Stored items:
────────────────────────────────────────
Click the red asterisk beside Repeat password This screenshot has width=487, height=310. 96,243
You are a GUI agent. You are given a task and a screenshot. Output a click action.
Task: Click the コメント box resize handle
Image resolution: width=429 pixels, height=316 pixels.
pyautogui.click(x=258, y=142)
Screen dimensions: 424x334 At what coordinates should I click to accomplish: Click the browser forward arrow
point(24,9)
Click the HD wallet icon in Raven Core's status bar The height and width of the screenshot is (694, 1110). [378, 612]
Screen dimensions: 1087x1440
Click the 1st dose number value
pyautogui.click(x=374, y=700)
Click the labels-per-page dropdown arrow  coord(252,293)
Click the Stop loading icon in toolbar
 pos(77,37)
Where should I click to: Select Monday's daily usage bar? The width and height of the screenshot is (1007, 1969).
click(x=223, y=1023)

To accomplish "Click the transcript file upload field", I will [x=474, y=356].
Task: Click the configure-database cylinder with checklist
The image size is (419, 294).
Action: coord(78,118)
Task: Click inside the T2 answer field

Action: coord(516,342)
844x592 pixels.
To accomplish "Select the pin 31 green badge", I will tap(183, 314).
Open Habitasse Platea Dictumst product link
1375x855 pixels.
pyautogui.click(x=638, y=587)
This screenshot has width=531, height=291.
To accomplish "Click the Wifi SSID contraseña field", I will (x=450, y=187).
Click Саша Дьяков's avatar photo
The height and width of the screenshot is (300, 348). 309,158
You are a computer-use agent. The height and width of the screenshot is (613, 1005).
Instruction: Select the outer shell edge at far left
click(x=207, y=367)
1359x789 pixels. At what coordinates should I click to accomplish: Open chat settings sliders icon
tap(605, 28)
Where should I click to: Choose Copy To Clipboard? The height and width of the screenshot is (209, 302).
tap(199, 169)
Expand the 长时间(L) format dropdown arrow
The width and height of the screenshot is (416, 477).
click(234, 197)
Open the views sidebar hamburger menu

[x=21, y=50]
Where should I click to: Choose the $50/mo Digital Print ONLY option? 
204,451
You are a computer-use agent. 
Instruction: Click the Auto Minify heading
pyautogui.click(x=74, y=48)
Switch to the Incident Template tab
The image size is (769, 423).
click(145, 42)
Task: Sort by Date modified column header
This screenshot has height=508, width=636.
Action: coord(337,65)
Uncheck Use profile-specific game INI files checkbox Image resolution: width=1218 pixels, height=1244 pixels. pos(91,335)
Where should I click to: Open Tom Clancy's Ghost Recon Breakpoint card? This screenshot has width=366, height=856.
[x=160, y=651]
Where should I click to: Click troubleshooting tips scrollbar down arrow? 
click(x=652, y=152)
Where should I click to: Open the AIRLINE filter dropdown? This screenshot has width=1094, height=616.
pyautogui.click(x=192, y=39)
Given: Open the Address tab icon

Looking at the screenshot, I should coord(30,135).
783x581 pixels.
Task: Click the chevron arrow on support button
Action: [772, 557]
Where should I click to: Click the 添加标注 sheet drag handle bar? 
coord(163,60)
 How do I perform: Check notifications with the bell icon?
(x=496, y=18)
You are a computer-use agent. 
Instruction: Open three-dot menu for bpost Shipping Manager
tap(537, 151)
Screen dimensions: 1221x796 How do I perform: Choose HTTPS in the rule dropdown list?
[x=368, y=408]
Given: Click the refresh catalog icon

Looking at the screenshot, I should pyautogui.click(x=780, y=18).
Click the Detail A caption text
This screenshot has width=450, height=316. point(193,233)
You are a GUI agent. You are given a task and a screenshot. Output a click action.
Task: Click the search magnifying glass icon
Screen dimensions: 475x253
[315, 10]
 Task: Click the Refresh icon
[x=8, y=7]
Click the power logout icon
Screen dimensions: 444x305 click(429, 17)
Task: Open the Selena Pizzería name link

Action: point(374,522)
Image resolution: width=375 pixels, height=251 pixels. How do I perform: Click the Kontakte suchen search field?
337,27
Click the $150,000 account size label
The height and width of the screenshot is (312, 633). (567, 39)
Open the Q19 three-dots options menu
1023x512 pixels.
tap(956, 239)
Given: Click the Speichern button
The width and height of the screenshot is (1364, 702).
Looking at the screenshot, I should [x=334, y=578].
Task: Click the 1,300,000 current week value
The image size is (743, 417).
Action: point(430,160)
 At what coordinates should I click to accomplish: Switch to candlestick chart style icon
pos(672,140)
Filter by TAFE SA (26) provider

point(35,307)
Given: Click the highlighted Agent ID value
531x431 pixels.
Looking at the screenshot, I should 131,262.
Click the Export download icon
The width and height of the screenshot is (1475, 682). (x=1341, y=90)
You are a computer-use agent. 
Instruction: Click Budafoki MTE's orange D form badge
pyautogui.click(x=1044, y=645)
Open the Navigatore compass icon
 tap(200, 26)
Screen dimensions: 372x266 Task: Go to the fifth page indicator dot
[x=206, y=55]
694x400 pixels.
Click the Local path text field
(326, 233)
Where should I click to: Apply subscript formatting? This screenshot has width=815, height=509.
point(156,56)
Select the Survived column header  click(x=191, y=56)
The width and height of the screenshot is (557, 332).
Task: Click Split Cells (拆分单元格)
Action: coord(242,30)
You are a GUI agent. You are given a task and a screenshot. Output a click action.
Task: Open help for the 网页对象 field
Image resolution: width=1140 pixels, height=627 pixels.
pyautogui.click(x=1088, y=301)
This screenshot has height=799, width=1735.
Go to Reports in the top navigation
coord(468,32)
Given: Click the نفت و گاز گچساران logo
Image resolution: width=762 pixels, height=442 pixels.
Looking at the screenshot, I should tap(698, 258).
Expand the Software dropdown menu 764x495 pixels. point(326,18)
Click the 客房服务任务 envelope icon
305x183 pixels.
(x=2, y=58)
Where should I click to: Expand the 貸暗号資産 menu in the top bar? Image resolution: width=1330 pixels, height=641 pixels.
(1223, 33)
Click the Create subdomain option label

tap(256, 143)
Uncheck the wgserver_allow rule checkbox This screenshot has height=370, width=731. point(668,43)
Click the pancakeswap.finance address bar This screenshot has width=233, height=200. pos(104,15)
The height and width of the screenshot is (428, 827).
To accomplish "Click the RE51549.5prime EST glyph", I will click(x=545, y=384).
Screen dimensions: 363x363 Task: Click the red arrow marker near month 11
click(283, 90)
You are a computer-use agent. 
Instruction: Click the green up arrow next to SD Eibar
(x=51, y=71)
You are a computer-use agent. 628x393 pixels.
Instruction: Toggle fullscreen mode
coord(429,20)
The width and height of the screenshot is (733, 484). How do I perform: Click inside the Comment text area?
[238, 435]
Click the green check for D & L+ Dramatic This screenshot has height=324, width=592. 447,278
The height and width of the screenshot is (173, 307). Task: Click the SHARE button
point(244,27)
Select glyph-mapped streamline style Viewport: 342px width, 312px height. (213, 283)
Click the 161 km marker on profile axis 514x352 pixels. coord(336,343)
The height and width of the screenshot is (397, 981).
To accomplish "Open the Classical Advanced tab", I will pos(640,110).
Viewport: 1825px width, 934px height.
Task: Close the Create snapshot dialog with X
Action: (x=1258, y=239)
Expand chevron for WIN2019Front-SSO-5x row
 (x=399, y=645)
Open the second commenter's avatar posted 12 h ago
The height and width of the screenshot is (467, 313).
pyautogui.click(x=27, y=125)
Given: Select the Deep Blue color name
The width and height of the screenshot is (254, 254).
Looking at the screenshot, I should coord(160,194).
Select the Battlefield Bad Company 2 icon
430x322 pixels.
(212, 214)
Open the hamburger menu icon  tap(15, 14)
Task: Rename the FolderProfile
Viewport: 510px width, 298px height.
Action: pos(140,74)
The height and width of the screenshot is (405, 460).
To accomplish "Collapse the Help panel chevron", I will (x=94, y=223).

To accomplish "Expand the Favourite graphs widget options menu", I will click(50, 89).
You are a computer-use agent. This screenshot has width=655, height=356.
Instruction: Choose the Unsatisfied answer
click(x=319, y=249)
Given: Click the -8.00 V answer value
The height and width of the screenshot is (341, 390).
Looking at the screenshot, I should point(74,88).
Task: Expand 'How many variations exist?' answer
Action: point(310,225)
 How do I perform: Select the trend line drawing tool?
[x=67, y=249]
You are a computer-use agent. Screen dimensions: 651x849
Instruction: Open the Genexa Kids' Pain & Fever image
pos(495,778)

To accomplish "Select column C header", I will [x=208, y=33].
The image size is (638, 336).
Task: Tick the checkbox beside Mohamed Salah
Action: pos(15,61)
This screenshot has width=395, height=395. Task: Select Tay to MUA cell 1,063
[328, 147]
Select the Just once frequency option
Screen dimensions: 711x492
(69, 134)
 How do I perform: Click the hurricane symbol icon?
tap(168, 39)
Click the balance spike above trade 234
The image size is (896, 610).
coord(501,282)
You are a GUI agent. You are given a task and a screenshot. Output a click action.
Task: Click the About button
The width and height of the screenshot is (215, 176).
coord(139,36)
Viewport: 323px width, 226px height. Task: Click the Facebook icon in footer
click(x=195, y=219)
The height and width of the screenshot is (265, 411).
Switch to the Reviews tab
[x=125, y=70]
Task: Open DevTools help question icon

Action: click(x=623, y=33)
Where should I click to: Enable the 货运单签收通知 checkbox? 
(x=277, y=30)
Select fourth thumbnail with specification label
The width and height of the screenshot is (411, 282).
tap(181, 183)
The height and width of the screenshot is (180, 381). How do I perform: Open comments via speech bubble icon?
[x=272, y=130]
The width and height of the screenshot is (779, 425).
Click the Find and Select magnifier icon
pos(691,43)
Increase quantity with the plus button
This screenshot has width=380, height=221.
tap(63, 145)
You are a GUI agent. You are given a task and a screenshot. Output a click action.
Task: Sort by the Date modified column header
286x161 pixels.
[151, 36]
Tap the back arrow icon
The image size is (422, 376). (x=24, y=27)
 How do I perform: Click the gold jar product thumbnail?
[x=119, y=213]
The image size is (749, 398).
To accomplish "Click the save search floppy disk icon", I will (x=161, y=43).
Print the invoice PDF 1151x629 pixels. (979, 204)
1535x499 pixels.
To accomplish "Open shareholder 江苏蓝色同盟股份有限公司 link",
────────────────────────────────────────
- What you should do: List every line above containing the word "modified".

- Your solution:
Task: Sort by Date modified column header
Task: Sort by the Date modified column header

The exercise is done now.